Your objective: Identify each line in the records below that contains the word "Save", and copy it.
=== Section Start ===
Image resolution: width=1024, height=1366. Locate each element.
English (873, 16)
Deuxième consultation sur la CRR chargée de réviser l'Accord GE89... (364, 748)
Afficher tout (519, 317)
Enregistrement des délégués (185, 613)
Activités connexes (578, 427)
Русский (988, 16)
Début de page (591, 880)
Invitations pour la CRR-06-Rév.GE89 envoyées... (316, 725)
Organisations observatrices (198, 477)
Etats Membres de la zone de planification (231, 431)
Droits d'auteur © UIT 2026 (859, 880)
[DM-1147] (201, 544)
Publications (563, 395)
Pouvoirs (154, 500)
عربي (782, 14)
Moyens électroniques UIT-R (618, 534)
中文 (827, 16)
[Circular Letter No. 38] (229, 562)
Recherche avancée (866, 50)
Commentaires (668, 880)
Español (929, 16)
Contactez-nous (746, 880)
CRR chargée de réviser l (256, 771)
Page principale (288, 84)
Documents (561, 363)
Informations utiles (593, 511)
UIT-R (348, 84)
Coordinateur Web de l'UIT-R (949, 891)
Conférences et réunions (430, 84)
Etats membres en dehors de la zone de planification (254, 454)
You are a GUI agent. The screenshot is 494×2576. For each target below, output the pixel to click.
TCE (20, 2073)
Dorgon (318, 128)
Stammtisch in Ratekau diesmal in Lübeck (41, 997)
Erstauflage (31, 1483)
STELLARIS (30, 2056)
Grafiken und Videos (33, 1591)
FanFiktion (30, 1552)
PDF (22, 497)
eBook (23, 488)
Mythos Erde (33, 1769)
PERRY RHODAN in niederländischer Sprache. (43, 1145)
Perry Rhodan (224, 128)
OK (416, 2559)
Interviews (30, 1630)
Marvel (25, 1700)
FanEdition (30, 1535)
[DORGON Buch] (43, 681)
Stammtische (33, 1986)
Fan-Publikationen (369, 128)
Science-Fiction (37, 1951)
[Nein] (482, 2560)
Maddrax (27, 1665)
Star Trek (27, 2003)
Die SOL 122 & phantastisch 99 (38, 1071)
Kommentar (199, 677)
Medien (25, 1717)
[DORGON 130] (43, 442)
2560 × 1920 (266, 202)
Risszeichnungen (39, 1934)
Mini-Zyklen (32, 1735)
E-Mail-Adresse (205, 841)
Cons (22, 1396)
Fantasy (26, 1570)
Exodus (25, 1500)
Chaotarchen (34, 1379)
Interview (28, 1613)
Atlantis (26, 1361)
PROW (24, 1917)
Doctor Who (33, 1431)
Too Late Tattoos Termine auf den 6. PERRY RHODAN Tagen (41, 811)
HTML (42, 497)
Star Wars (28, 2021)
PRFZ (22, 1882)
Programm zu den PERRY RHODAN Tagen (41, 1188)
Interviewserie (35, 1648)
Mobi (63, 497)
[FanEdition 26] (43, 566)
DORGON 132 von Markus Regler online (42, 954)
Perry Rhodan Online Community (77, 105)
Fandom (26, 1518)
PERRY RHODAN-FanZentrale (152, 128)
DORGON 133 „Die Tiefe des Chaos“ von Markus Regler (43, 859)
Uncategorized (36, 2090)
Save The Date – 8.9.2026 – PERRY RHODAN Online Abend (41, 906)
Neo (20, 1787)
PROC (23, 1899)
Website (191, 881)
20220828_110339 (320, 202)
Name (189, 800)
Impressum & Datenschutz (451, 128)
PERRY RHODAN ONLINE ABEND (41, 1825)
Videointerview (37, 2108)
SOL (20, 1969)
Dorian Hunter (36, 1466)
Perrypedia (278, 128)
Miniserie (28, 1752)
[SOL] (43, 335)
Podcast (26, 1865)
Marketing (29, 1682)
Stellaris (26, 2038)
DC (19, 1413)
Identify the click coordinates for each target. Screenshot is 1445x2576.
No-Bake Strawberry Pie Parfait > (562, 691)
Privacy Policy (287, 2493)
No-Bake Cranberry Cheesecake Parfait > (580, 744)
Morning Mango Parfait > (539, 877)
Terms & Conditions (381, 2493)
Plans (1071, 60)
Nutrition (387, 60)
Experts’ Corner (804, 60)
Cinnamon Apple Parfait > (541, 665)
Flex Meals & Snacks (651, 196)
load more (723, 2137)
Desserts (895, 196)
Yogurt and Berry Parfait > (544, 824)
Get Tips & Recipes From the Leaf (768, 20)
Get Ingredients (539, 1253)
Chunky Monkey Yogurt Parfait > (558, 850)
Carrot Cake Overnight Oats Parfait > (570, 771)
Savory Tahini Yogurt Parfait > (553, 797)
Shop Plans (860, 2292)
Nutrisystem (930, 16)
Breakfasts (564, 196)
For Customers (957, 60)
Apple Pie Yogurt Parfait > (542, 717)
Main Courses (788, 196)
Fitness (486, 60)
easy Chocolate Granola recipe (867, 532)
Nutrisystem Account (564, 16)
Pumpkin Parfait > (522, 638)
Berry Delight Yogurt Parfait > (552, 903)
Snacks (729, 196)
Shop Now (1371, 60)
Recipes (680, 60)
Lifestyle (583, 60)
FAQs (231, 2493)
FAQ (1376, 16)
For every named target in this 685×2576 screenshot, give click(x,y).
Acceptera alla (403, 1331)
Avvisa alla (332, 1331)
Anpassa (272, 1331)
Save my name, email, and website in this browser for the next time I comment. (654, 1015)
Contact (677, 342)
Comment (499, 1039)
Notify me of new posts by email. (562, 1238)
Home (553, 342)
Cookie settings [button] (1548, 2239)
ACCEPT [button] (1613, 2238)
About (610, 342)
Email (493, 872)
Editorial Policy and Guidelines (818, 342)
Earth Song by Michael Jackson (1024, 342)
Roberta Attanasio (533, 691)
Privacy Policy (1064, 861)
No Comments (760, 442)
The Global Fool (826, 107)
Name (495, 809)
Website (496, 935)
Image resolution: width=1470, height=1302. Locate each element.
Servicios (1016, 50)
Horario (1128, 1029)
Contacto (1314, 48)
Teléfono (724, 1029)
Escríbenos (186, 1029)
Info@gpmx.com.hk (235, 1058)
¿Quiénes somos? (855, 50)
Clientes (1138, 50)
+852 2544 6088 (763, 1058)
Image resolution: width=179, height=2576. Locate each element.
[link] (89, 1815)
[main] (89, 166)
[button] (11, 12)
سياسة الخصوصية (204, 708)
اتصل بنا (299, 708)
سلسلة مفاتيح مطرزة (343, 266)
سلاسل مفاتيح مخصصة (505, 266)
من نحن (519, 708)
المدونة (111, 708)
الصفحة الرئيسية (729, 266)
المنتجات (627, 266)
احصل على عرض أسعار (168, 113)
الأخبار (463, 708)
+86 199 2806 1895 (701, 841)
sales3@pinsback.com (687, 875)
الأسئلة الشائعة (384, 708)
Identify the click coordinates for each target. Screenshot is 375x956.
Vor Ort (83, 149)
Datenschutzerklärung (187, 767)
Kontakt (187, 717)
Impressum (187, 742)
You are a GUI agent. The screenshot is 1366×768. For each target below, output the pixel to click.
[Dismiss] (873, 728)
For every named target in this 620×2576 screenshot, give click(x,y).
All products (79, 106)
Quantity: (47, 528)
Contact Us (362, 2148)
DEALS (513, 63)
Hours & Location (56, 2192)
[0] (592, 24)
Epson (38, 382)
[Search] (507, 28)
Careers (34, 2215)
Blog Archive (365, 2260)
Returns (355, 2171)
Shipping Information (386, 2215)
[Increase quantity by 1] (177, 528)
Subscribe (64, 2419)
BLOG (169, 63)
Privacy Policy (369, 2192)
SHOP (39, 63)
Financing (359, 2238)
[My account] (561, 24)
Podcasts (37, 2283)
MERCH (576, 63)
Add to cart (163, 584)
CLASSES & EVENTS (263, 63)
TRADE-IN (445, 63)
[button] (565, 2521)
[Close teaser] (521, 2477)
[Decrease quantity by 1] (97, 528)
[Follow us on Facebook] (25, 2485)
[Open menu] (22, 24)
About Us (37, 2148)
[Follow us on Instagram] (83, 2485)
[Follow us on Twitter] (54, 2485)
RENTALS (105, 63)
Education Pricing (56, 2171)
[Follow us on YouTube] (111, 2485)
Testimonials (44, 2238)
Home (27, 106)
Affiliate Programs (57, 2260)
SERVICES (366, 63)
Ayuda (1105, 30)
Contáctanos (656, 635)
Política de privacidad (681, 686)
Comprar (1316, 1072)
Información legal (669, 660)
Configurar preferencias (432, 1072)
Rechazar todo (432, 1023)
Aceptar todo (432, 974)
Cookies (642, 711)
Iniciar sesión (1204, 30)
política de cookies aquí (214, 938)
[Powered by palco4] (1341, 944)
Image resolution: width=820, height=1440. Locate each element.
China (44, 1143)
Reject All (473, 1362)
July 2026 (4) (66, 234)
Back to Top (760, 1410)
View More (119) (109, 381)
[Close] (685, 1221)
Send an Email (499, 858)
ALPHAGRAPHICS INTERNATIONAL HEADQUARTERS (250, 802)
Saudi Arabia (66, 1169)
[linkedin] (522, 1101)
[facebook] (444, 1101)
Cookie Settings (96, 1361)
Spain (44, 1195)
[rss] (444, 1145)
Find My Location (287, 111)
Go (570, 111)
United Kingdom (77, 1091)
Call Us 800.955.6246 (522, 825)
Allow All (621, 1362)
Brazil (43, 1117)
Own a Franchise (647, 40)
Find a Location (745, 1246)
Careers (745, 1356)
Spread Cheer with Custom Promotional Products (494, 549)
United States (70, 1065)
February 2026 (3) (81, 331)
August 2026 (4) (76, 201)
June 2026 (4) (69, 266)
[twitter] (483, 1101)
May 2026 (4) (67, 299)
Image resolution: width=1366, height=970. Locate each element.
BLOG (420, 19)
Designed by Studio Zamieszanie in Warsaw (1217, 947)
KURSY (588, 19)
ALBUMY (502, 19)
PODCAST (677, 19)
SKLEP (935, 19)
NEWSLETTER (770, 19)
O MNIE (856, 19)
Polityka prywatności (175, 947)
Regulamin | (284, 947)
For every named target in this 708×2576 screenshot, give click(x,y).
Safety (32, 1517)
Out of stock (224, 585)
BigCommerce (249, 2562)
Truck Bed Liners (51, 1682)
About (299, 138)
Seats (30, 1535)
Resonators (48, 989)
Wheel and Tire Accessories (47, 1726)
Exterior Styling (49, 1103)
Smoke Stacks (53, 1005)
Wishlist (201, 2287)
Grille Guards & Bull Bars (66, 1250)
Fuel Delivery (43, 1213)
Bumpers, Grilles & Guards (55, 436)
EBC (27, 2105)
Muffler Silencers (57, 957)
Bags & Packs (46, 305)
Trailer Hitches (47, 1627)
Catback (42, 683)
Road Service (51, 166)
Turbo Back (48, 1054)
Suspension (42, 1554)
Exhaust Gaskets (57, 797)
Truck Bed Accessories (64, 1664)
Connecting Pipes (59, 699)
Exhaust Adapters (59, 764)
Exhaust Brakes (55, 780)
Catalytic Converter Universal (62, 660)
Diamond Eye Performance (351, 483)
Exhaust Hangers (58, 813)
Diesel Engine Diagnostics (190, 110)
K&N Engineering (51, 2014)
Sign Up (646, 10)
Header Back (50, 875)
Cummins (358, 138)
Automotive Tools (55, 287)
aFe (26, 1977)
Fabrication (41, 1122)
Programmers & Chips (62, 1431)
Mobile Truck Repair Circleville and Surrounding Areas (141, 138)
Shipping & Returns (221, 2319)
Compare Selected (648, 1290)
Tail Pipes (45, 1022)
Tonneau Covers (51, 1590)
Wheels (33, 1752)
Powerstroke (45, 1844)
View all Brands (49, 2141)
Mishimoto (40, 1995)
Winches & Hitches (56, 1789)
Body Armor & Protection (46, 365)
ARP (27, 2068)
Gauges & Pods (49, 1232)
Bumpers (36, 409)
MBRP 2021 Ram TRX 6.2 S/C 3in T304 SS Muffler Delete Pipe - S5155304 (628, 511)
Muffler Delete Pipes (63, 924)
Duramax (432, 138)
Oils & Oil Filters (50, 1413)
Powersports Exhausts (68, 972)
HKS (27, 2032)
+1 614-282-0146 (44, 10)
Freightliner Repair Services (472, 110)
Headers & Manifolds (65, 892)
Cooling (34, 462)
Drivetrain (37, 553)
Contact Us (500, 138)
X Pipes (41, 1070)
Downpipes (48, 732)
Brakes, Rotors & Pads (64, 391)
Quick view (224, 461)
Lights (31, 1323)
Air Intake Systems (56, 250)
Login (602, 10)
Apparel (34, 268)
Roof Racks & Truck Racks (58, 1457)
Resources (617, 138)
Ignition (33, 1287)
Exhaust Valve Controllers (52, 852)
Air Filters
=== Section End ===
Task answer:
Save The Date – 8.9.2026 – PERRY RHODAN Online Abend (41, 906)
Save my name, email, and website in this browser for the next time I comment. (654, 1015)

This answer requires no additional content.